(Materials provided Opens)

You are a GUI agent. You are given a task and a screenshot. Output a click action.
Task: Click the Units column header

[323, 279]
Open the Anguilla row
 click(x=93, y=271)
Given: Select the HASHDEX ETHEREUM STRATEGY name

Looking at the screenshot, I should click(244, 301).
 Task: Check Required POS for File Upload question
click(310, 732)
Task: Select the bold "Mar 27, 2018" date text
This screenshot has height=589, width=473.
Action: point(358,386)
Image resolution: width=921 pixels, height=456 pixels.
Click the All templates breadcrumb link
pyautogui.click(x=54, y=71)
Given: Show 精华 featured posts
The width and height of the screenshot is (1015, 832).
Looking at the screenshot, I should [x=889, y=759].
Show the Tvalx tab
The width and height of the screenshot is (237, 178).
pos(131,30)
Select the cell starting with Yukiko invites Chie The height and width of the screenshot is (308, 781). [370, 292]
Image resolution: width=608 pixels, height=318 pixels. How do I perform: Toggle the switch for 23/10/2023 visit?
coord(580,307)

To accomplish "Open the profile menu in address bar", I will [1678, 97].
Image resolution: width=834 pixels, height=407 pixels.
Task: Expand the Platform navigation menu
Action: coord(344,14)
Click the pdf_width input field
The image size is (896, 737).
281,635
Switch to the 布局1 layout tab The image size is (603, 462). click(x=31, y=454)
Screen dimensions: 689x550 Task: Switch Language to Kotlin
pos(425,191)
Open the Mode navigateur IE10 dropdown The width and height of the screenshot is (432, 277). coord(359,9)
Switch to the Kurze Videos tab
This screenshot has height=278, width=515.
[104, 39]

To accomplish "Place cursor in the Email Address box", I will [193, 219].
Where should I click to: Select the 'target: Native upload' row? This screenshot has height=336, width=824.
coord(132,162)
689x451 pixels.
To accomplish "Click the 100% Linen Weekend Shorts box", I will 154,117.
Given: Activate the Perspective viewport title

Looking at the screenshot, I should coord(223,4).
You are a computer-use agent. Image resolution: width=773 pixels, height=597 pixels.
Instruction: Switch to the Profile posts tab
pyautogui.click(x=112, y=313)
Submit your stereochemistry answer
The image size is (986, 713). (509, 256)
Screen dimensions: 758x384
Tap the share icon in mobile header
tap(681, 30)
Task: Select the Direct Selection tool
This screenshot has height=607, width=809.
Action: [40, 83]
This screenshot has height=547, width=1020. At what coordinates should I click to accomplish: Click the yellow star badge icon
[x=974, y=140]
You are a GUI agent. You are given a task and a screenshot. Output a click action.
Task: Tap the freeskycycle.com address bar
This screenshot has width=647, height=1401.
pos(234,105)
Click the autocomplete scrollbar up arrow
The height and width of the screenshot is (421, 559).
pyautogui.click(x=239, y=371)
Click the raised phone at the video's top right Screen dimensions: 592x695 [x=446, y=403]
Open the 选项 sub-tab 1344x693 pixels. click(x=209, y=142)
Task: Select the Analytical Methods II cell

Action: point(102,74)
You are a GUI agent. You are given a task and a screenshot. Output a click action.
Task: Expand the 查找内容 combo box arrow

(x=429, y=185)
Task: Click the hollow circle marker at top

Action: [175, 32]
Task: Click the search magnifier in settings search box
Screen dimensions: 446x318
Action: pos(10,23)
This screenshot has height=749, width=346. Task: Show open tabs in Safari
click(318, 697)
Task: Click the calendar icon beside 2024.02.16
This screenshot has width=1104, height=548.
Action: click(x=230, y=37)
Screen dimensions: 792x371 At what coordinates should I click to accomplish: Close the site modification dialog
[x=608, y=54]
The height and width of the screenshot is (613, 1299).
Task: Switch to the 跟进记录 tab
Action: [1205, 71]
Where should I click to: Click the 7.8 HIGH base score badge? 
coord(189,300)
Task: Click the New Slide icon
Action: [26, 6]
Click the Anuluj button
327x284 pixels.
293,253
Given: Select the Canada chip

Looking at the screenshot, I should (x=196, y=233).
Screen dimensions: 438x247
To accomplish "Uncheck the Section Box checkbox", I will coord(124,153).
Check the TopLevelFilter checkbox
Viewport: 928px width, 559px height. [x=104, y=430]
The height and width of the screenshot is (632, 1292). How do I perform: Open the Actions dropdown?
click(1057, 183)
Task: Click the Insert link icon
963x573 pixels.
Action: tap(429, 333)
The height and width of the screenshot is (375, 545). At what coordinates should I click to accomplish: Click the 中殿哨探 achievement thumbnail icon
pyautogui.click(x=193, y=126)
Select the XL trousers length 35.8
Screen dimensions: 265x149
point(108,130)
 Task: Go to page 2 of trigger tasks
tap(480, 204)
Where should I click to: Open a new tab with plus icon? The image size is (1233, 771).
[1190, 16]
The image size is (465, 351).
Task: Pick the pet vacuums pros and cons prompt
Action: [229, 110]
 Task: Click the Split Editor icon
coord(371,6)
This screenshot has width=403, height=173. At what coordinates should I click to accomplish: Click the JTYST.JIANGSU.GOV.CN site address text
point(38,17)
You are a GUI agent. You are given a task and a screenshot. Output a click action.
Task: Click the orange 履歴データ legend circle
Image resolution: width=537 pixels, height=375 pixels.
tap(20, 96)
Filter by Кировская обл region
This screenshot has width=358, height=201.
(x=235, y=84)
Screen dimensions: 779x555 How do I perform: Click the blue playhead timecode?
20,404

(Materials provided Closes)

**What you are asked to do**
What you return should be exactly the lines above, starting at the one with "Task: Click the calendar" and ending at the one with "Filter by Кировская обл region", and nothing else.

**Exercise solution**
Task: Click the calendar icon beside 2024.02.16
This screenshot has width=1104, height=548.
Action: click(x=230, y=37)
Screen dimensions: 792x371 At what coordinates should I click to accomplish: Close the site modification dialog
[x=608, y=54]
The height and width of the screenshot is (613, 1299).
Task: Switch to the 跟进记录 tab
Action: [1205, 71]
Where should I click to: Click the 7.8 HIGH base score badge? 
coord(189,300)
Task: Click the New Slide icon
Action: [26, 6]
Click the Anuluj button
327x284 pixels.
293,253
Given: Select the Canada chip

Looking at the screenshot, I should (x=196, y=233).
Screen dimensions: 438x247
To accomplish "Uncheck the Section Box checkbox", I will coord(124,153).
Check the TopLevelFilter checkbox
Viewport: 928px width, 559px height. [x=104, y=430]
The height and width of the screenshot is (632, 1292). How do I perform: Open the Actions dropdown?
click(1057, 183)
Task: Click the Insert link icon
963x573 pixels.
Action: tap(429, 333)
The height and width of the screenshot is (375, 545). At what coordinates should I click to accomplish: Click the 中殿哨探 achievement thumbnail icon
pyautogui.click(x=193, y=126)
Select the XL trousers length 35.8
Screen dimensions: 265x149
point(108,130)
 Task: Go to page 2 of trigger tasks
tap(480, 204)
Where should I click to: Open a new tab with plus icon? The image size is (1233, 771).
[1190, 16]
The image size is (465, 351).
Task: Pick the pet vacuums pros and cons prompt
Action: [229, 110]
 Task: Click the Split Editor icon
coord(371,6)
This screenshot has width=403, height=173. At what coordinates should I click to accomplish: Click the JTYST.JIANGSU.GOV.CN site address text
point(38,17)
You are a GUI agent. You are given a task and a screenshot. Output a click action.
Task: Click the orange 履歴データ legend circle
Image resolution: width=537 pixels, height=375 pixels.
tap(20, 96)
Filter by Кировская обл region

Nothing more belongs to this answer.